Table 3 Multivariate regression analysis for annual change in average IMT and maximum IMT

Discussion

Effect of adding metformin to glibenclamide treatment on the progression of carotid artery IMT

To determine the effect on atherosclerosis in type 2 diabetes of adding metformin to sulphonylurea treatment , we examined the progression of carotid artery IMT as a surrogate end point. The progression of carotid IMT was seen in subjects treated with glibenclamide or gliclazide alone, whereas it was almost totally inhibited in subjects treated with glibenclamide plus metformin. Metformin has been thought to provide some beneficial effects on the prevention of atherosclerosis, which may share common antecedents with diabetes [19]. First of all, metformin lowers blood glucose levels [20]. Next, it improves lipid profiles in type 2 diabetic patients, whether it is used with a sulphonylurea or not [20, 21, 22, 23, 24, 25]. In fact, in the present study, HbA1c levels in the glibenclamide plus metformin group significantly improved during the observation period. The lipid profiles were also improved but not significantly. Stepwise multivariable regression analysis indicated that administration of metformin independently accounts for the inhibition of the progression of carotid IMT, while these classical risk factors were included into the analysis. Therefore, the beneficial effect of metformin may be explained by other mechanisms. One possible mechanism by which metformin improves atherosclerosis is its anti-thrombotic effects [26, 27]. The other possible mechanism is its ability to modulate reactive oxygen species generation [28]. The reduction of systemic methylglyoxal concentration induced by metformin may also have a beneficial effect on IMT [29].
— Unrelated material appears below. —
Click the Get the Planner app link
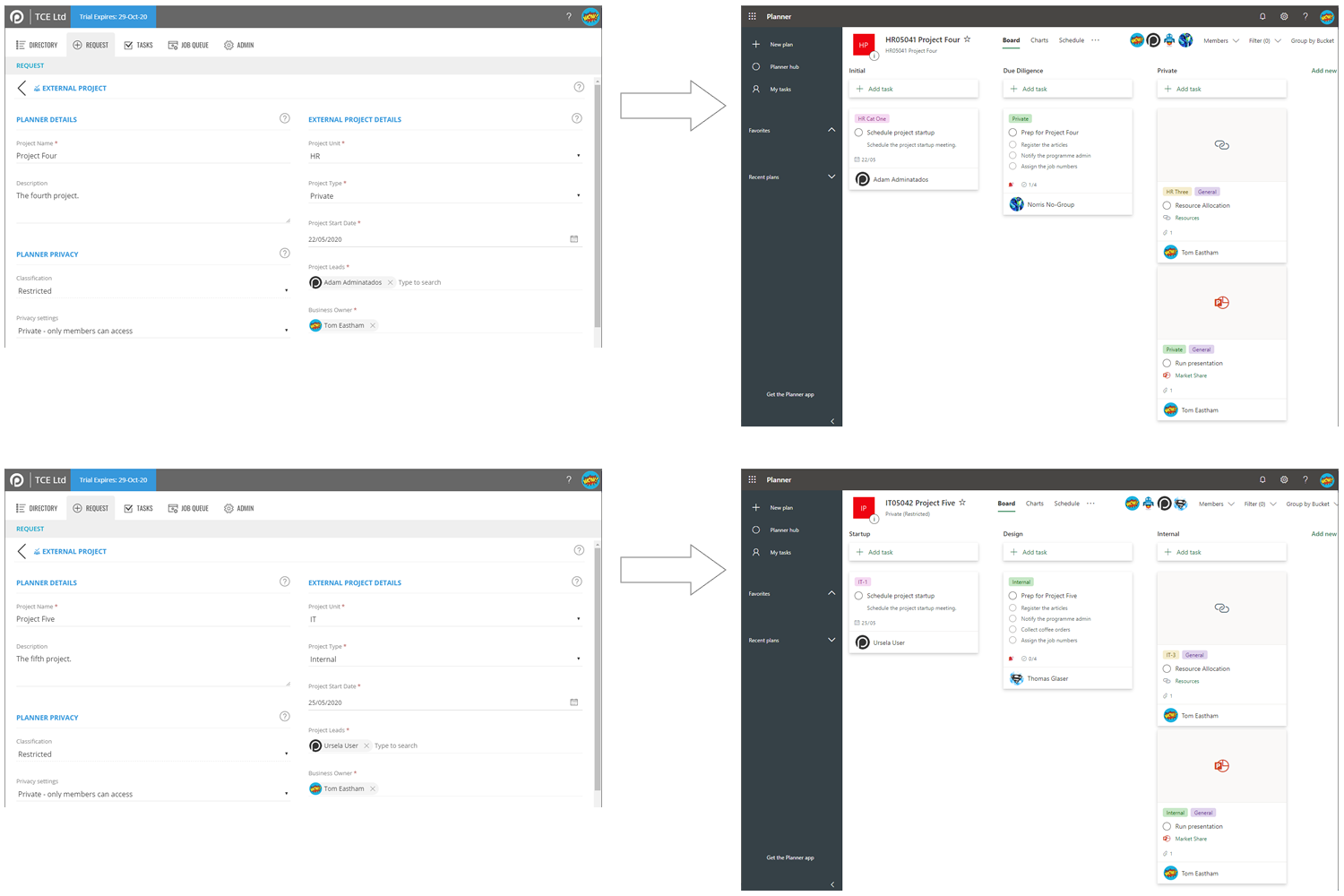This screenshot has width=1344, height=896. 790,394
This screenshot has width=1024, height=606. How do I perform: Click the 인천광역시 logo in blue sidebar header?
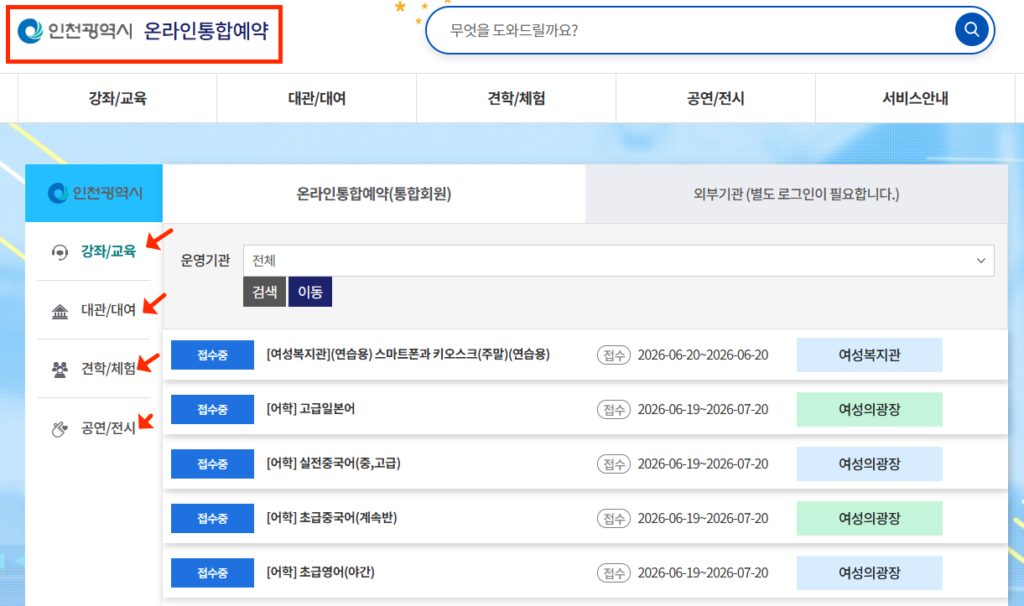(x=95, y=193)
Effect of gliclazide on the progression of carotid artery IMT

The progression of IMT was attenuated in the subjects treated with gliclazide as compared with the glibenclamide group. Although average HbA1c during the observation period was somewhat lower in the gliclazide than in the glibenclamide group, the difference was not significant. Stepwise multivariable regression analysis indicated that administration of gliclazide accounts for the attenuation of the progression of carotid IMT irrespective of HbA1c. Gliclazide is a second-generation sulphonylurea that has been shown to be a free radical scavenger. Studies have shown that it provides beneficial effects on the haemorrheological abnormalities seen in diabetic vascular disease [4, 5, 6, 7, 8, 9]. For example, gliclazide restores endothelial function [4] and reduces platelet reactivity [5]. Although not examined in this study, these actions may explain the beneficial effect of gliclazide on the IMT.

In conclusion, our results suggest that the administration of metformin plus glibenclamide or gliclazide, rather than glibenclamide alone, attenuates the progression of atherosclerosis in human carotid arteries in subjects with type 2 diabetes.